An uncommon cause of joint disorders in cats, particularly arthritis, is the presence of a tumor on the pituitary gland that emits excess amounts of the growth hormone. Cats with this rare condition typically suffer from feline diabetes.
Diagnosis of Joint Disorders in Cats
Cats that are seven years or older are usually checked for joint disorders during routine veterinary examinations, as these diseases can be a normal part of aging for many animals. Diagnostic techniques may vary depending on the issues affecting your cat. Be sure to inform your vet of the duration and extent of your cat’s symptoms.
Thorough physical examinations and X-rays are the most common diagnostic methods for joint disorders. Bone and joint trauma, as well as fluid present in the joints, will show up on an X-ray and help the vet make a definitive diagnosis. Biopsies may also be used to detect cancerous forms of arthritis.
Treatment of Joint Disorders in Cats
Your vet will determine the best course of treatment based on your cat’s individual needs. Treatment of joint disorders will depend on the type of joint disorder:
- Kneecap Displacement: Most commonly treated by surgery.
- Hip Dysplasia: No definitive treatment apart from lifestyle and diet changes.
- Osteoarthritis: Depends on the severity and location. Pain management and anti-inflammatory drugs may be effective, while some forms may require surgery, including joint fusion or amputation.
- Septic Arthritis: Treated with antibiotics. For more severe cases, flushing of the joints and surgery may be required to remove dead tissue.
- Immune-Mediated Arthritis: Anti-inflammatory and chemotherapy drugs.
- Cancerous Arthritis: Amputation of the limb is the most effective treatment to prevent the cancer from spreading to the lungs.
- Ligament Tears: Depend on whether or not the cat is suffering from an underlying cause or an injury. Drugs, physical therapy, and lifestyle changes can be incredibly effective. Surgery may be required in the event that the tear is caused by a degenerative disease.
- Ligament Breakdown: Less severe cases may be treated with the application of a cast or splint. Joint fusion surgery is usually the primary course of treatment.
- Hip Dislocation: The vet may “pop” the joint back into place without the use of surgery. However, surgery may be required if the vet is unable to put the joint back in place using manual methods.

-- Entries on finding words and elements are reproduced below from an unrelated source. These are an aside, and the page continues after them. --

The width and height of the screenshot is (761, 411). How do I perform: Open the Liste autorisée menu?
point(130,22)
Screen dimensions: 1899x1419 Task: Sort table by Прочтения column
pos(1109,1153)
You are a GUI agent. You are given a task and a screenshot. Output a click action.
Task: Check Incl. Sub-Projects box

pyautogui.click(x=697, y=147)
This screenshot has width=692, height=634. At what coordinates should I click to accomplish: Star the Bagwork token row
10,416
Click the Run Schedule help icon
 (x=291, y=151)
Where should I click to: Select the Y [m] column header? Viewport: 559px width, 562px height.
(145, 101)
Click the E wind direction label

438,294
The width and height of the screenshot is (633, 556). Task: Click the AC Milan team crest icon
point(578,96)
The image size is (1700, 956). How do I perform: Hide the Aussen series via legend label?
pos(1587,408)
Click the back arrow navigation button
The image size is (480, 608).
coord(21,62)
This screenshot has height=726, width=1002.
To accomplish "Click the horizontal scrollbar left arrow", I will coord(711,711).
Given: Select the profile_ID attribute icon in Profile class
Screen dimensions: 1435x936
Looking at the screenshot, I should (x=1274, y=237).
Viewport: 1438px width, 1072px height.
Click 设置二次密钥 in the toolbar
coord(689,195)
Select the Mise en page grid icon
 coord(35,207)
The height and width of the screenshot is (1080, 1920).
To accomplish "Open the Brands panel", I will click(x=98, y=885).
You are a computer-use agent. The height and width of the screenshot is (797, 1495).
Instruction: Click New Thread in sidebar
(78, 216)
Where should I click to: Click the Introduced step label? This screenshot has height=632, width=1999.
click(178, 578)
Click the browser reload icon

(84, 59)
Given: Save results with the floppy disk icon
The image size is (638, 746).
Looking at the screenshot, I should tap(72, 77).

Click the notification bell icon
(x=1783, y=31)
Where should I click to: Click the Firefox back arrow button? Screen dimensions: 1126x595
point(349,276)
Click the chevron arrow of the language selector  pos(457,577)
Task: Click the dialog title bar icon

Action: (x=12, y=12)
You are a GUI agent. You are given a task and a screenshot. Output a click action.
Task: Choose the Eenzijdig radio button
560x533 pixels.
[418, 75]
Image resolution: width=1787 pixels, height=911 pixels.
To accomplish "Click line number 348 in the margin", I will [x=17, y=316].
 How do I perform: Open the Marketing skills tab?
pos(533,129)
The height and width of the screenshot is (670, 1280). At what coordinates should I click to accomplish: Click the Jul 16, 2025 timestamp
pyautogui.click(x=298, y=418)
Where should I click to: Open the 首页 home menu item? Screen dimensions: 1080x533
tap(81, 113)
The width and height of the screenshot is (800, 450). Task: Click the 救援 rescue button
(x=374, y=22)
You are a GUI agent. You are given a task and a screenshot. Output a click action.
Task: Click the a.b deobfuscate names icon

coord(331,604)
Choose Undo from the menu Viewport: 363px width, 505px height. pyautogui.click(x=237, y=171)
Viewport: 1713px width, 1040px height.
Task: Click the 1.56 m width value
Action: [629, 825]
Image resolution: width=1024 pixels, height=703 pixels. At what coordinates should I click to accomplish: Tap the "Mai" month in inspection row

Recovery of Joint Disorders in Cats
Prognosis will depend on the type and severity of the disorder and treatment method. For most joint disorders, the prognosis usually ranges from good to excellent following treatment.
For mild conditions treated with anti-inflammatory or pain management medications, recovery is fairly straightforward. Weight management and physical therapy may be effective in reducing your cat’s pain and discomfort. Your vet may recommend changes to your cat’s diet or certain weight management supplements in order to manage symptoms.
For more severe conditions that require surgery or physical manipulation of the joint, you’ll want to ensure that your cat gets plenty of rest during the recovery period. Don’t allow your cat to irritate the surgery site. If your cat required limb amputation, your vet will advise you on how to help your cat adjust. The recovery time for amputation typically ranges from two weeks to a month or more, depending on the level of pain your cat is experiencing.
Always follow your vet’s directions carefully following diagnosis and treatment no matter how mild or serious the condition. Ensure your cat has a warm and comfortable place to rest. This is incredibly important for cats suffering from joint disorders.